In 1893 André Blondel sought to solve the problem of integral synchronization, using the theory proposed by Cornu. He determined the conditions under which the curve traced by a high-speed recording instrument would follow as closely as possible the actual variations of the physical phenomenon being studied.

This led him to invent the bifilar and soft iron oscillographs. These instruments won the grand prize at the St. Louis Exposition in 1904. They were more powerful than the classical stroboscope, invented in 1891 then in use. They  remained the best way to record high-speed electrical phenomena for more than 40 years when they were replaced by the cathode ray oscilloscope. They paved the way for a greater understanding of the behavior of alternating current.

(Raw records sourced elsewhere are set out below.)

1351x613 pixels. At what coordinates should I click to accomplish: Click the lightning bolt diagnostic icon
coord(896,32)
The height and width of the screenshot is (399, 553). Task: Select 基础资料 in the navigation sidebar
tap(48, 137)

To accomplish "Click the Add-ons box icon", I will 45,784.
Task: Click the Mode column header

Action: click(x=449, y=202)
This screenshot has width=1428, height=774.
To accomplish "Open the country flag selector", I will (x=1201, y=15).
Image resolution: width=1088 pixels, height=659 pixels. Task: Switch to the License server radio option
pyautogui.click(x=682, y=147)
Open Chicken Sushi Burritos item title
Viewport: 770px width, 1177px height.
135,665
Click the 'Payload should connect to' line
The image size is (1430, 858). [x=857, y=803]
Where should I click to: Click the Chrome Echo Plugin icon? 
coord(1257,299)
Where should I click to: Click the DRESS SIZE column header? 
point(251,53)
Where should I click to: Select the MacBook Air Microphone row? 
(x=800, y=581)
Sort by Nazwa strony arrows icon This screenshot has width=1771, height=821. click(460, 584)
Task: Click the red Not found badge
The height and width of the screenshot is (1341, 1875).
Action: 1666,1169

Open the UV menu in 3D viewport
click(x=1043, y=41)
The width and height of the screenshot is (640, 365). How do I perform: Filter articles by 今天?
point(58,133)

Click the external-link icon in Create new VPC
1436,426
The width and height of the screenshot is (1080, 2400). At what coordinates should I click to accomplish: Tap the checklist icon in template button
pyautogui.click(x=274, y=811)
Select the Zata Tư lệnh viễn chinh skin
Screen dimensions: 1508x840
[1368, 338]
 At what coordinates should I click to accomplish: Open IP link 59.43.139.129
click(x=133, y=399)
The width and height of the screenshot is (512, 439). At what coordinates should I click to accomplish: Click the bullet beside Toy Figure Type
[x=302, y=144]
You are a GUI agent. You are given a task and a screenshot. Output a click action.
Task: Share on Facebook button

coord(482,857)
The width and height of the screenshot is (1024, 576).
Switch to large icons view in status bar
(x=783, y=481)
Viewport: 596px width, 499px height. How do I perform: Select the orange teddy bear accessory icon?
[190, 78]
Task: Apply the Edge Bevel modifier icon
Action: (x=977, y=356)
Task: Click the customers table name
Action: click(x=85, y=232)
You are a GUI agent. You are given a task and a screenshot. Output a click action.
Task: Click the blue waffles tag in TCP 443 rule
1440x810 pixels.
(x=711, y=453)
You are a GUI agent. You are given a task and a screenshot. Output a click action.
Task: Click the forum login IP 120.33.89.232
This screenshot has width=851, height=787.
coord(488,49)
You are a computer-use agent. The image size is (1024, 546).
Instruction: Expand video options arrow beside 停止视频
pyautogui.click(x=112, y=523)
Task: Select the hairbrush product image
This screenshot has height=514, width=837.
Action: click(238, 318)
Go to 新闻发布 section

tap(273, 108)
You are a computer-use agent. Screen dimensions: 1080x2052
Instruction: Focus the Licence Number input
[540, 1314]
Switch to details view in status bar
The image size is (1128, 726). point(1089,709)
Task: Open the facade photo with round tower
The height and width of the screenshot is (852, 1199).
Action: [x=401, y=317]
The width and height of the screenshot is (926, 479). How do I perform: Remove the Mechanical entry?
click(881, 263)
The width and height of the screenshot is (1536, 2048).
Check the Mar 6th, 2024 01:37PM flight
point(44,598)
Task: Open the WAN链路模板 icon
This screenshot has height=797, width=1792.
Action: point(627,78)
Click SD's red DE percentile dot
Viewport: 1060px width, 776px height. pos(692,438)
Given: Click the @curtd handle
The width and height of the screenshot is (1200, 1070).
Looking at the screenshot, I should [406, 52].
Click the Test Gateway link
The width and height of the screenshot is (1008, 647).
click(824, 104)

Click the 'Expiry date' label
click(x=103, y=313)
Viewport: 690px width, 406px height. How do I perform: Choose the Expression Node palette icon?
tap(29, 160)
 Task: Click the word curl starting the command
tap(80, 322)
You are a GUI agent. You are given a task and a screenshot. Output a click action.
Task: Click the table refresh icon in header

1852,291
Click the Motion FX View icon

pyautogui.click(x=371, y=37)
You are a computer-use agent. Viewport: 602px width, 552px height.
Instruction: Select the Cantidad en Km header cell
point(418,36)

Blondel built a theory of rectification with asymmetrical electrodes. He demonstrated that there were three kinds of electric arc: the primitive arc of William Duddell, the secondary arc of Valdemar Poulsen, and a succession of oscillatory discharges.

In 1892, he published a study on the coupling of synchronous generators on a large AC electric grid. This analysis had also been done a little earlier by another electrical engineer, Paul Boucherot, using a different approach, and the two authors arrived at similar conclusions.

In 1894 he proposed the lumen and other new measurement units for use in photometry, based on the metre and the Violle candle. He coined the names of the phot and the stilb around 1920.

In 1899, he published Empirical Theory of Synchronous Generators which contained the basic theory of
the two armature reactions (direct and transverse). It was used extensively to explain the properties of salient-pole AC machines.

In 1909, assisted by M. Mähl, he worked on one of the first long distance schemes for the transmission of AC power. The project created a (then) large 300,000 hp hydroelectric power plant at Genissiat on the Rhône, and transmitted electrical power to Paris more than 350 km away using polyphase AC current at 120 kV.

In 1914 he performed a series of experiments in order to determine what was the most general law of electromagnetic induction.

He died in Paris on 15 November 1938.

Honours and awards
Blondel was made a member of the French Academy of Sciences in 1913. He was appointed commander of the Légion d'honneur in 1927, and was awarded the Faraday Medal in 1937. He also received the medal of the Franklin Institute, the Montefiore award and Lord Kelvin award.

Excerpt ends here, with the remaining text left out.